The 2018 MINI is a sophisticated, electronic-aided, very modern motor car, often borrowing parts and ideas from its big-brother BMWs. Even the lead-in model has a 0-62 of 9.2sec and a top speed 120mph. Getting on for 50mpg can be expected, far superior to the original. Prices start from £19,795 for the Manual MINI Cooper (and £21,195 for the 7-speed Steptronic transmission). With the new MINI Connected functions, MINI offers a diverse range of digital services at premium level that is unique in the small car segment.
Volvo V90 Twin Engine Inscription Pro
At the 2017 event, the SMMT and Volvo wanted someone who had never used the auto-parking system to try it out in front of the cameras. I was walking b,y having not even driven a Volvo in recent times. At the second attempt, I did it perfectly and was well pleased with myself.
This time around I made a beeline for Volvo, now a subsidiary of Chinese automotive company Geely, which also owns Lotus (not at the event) and the London Taxi Cab Company. My choice of car to drive was the V90 with the list price starting at £37,620. Volvo describes the car as a “versatile, spacious and sophisticated estate with a relaxed and intuitive drive”. I think that is just about spot on.

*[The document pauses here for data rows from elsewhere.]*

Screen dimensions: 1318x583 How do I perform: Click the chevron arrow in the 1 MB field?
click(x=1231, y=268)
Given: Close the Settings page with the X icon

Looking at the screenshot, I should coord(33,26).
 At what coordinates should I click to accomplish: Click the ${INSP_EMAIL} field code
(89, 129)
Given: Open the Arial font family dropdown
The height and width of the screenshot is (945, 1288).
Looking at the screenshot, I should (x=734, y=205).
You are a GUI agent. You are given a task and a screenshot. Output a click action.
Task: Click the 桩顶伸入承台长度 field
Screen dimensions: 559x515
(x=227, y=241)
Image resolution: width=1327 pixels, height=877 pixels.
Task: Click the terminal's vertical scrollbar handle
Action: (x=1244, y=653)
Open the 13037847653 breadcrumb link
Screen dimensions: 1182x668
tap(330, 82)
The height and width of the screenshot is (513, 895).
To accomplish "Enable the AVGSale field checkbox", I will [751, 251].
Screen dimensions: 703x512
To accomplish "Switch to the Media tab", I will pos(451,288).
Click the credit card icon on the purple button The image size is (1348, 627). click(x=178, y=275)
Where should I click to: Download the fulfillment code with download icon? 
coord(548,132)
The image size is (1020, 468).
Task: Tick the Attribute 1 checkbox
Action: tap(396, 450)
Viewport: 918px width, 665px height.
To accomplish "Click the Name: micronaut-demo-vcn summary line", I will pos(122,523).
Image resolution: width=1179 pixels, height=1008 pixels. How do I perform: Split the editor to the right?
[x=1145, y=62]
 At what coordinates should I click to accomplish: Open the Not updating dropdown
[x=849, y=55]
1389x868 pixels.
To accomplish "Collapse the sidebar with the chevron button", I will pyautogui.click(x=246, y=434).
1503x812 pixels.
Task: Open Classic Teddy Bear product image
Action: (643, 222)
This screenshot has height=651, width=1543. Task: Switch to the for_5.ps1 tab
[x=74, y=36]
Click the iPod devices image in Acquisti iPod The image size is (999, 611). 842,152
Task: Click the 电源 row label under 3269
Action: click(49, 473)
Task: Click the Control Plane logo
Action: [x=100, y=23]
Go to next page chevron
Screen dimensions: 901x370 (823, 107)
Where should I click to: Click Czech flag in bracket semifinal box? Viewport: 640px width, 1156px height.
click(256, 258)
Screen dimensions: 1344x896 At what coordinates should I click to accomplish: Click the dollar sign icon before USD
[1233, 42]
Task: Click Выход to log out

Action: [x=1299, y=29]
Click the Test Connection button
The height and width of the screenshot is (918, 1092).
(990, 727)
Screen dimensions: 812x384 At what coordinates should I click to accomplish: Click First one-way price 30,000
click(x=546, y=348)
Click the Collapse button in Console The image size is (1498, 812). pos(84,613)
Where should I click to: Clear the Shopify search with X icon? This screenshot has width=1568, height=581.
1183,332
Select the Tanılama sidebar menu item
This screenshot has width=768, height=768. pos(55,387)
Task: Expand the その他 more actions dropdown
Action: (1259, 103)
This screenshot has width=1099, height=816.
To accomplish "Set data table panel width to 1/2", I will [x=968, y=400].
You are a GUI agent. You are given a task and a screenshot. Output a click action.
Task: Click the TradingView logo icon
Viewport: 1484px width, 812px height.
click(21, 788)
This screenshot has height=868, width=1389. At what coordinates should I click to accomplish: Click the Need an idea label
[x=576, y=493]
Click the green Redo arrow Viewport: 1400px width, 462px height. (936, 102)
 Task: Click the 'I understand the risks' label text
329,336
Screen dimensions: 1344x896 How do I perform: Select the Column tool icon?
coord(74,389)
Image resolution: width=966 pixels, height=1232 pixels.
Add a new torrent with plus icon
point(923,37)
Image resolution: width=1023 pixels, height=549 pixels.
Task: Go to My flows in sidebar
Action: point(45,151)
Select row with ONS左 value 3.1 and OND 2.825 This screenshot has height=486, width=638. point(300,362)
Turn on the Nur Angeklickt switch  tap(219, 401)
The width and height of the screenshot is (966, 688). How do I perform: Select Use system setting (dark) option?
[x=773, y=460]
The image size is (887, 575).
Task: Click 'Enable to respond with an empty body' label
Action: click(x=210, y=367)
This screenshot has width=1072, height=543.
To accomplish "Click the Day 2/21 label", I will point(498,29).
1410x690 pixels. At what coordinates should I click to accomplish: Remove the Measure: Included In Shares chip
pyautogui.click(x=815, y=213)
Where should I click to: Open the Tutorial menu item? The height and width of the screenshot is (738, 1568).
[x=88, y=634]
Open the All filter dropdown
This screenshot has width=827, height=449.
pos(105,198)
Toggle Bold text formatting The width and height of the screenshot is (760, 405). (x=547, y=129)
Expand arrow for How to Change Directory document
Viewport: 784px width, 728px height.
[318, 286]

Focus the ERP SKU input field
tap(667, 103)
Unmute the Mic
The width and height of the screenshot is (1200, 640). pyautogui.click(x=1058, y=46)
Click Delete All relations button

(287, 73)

Volvo has a long history of producing big, practical estate cars, but the latest V90 is clearly not as large internally as the BMW 5 Series Touring or vast Mercedes E-Class Estate. But how often do you actually need all the space? The V90 scores over both the worthy competitors in terms of the sheer quality of the package. It reeks class.
Once again it was the hill route for my test, the Volvo not the quickest around and I was still finding my way over the blind bumps and ever increasing corners. There are various escape roads too, some with incredible inclines.
Volvo has always been very safety conscious and included with the car is a run-off-road protection package which tightens seatbelts and activates energy-absorbing technology in the seats when the car detects challenging terrain ahead. Another system is the auto-braking feature, which cuts in if a driver pulls out in front of on-coming traffic. Plus the V90 also introduces a world-first – large-animal detection, a system capable of detecting large animals such as elk, horses or moose, night or day.